[Stored items]
════════════════════

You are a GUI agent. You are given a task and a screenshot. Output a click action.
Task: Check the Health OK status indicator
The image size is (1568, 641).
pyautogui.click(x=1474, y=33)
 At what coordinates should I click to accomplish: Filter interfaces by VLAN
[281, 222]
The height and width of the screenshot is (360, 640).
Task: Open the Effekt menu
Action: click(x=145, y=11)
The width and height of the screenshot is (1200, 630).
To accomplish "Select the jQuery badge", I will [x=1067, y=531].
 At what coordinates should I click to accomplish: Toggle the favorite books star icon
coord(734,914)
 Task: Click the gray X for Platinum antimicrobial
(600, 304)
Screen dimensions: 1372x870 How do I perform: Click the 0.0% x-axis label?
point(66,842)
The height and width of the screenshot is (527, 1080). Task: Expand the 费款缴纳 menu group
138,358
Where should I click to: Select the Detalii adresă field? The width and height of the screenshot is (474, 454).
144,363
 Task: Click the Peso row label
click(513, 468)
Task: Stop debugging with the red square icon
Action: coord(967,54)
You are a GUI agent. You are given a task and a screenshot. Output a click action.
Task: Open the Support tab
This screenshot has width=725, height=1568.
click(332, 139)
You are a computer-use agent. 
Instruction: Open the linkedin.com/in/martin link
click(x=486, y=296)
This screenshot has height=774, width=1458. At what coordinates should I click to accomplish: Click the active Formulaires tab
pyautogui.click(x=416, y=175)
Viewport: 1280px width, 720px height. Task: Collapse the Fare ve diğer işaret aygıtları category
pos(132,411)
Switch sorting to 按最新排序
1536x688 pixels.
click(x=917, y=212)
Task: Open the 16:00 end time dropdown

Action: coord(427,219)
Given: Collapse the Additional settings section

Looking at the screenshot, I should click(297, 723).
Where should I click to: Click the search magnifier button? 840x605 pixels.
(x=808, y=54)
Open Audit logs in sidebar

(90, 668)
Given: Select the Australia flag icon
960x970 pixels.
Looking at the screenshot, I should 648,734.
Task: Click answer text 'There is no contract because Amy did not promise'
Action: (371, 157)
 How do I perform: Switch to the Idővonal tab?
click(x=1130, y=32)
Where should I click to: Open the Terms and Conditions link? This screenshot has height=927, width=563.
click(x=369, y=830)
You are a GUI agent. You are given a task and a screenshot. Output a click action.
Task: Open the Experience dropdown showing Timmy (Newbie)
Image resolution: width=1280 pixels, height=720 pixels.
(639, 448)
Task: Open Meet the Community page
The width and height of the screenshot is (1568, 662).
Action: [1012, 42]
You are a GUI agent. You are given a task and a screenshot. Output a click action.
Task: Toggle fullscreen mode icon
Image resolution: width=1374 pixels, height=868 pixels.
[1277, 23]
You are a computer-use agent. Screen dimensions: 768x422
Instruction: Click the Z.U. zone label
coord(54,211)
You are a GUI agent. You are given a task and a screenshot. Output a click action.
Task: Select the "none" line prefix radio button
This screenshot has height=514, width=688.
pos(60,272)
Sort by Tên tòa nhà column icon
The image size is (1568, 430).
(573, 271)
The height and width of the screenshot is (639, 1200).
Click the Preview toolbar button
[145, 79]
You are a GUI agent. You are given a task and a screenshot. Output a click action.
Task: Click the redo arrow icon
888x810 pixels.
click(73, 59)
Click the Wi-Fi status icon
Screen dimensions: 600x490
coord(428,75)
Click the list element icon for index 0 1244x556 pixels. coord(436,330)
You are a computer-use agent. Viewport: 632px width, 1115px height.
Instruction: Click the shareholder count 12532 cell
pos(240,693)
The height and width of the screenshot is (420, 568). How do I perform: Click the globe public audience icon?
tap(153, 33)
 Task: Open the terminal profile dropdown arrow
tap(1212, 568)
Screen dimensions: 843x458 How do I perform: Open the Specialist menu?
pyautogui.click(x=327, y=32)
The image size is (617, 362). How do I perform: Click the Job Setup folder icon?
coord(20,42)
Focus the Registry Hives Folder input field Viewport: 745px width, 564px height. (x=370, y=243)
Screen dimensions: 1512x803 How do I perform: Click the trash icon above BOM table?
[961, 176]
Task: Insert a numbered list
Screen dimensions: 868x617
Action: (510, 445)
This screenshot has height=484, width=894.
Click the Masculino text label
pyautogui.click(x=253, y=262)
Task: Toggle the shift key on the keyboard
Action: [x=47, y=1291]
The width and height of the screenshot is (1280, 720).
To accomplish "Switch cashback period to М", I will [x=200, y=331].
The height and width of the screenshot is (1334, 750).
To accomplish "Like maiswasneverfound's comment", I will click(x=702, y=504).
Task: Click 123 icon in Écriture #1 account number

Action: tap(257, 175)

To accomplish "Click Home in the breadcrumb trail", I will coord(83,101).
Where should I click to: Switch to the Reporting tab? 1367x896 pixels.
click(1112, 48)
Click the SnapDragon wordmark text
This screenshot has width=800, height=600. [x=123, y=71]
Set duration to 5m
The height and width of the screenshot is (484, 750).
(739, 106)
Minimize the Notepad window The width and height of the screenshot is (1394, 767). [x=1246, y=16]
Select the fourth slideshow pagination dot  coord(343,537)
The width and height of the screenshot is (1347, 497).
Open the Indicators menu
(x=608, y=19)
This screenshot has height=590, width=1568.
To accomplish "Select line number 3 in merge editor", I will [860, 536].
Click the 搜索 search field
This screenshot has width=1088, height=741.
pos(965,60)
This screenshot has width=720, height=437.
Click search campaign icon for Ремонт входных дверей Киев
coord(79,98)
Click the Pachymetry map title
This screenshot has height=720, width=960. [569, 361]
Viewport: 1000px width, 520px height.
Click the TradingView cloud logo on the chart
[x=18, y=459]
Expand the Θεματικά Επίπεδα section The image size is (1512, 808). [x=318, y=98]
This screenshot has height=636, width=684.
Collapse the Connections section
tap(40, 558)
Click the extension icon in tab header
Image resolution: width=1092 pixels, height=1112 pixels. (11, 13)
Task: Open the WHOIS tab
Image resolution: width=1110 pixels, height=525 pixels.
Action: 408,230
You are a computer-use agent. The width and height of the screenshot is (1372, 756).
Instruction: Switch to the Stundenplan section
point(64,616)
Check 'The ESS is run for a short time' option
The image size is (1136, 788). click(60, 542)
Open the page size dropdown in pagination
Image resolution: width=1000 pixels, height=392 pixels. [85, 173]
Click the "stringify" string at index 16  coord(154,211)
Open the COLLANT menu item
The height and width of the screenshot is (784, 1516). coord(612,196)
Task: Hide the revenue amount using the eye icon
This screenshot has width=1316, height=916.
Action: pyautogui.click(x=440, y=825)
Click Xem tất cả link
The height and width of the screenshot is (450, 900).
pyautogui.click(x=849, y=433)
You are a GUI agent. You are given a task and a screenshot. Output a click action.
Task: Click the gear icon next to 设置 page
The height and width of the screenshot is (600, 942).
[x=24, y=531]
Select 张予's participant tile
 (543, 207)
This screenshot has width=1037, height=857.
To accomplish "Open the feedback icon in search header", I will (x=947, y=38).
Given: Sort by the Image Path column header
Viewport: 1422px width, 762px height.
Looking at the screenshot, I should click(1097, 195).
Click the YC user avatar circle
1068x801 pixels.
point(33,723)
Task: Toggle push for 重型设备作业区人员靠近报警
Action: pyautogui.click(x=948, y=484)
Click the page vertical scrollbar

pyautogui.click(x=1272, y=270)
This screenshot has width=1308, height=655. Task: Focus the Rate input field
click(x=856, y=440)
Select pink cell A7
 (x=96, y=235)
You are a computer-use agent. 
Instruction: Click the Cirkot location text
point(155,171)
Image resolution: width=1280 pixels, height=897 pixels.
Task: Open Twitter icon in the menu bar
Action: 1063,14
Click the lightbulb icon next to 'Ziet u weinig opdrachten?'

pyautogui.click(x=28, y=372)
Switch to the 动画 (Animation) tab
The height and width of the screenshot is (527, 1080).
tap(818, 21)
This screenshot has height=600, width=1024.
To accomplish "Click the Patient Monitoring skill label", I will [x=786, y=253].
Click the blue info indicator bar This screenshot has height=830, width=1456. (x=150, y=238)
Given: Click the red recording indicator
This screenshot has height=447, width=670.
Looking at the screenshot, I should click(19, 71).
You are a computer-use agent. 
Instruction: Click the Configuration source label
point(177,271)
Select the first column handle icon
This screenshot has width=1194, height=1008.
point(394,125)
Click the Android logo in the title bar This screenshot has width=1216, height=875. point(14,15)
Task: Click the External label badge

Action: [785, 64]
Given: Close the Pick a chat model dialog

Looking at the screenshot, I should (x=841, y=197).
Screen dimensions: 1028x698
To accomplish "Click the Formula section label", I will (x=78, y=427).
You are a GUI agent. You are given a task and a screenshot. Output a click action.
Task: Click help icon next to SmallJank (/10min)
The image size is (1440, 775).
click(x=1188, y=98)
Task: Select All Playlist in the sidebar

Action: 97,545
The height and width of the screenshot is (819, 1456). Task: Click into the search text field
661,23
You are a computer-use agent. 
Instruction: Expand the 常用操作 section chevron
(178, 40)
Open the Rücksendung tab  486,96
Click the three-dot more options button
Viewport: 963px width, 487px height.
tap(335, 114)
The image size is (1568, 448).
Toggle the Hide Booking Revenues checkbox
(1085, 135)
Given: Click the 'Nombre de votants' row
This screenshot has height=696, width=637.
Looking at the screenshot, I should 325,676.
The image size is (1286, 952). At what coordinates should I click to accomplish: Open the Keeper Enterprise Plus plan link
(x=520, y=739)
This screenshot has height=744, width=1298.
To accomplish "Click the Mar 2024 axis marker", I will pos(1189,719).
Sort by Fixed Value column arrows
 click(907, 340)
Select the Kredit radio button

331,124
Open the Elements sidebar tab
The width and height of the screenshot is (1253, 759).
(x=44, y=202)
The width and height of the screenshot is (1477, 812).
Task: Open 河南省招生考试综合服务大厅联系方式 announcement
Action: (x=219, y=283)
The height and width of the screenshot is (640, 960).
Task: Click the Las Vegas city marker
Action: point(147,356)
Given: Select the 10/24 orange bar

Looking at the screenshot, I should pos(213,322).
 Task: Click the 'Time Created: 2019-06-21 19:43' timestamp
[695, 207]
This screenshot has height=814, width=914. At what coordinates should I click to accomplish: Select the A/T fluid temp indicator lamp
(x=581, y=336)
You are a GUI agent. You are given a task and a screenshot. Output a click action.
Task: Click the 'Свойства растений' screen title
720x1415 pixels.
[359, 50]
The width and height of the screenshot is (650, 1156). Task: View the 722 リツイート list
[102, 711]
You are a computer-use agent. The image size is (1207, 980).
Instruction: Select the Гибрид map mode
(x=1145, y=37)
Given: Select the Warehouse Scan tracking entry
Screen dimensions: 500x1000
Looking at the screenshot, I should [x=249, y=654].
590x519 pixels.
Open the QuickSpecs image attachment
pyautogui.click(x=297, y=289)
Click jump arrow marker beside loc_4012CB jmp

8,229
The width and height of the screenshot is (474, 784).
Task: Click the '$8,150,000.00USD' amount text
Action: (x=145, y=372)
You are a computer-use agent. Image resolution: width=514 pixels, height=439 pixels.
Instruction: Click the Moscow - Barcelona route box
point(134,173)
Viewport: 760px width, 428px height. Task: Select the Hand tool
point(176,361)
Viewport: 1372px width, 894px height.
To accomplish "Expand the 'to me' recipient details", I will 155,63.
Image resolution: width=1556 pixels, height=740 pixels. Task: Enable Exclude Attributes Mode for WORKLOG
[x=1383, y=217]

════════════════════

From the records, copy out each line that includes the string "index".

Click the list element icon for index 0 1244x556 pixels. coord(436,330)
Click the "stringify" string at index 16  coord(154,211)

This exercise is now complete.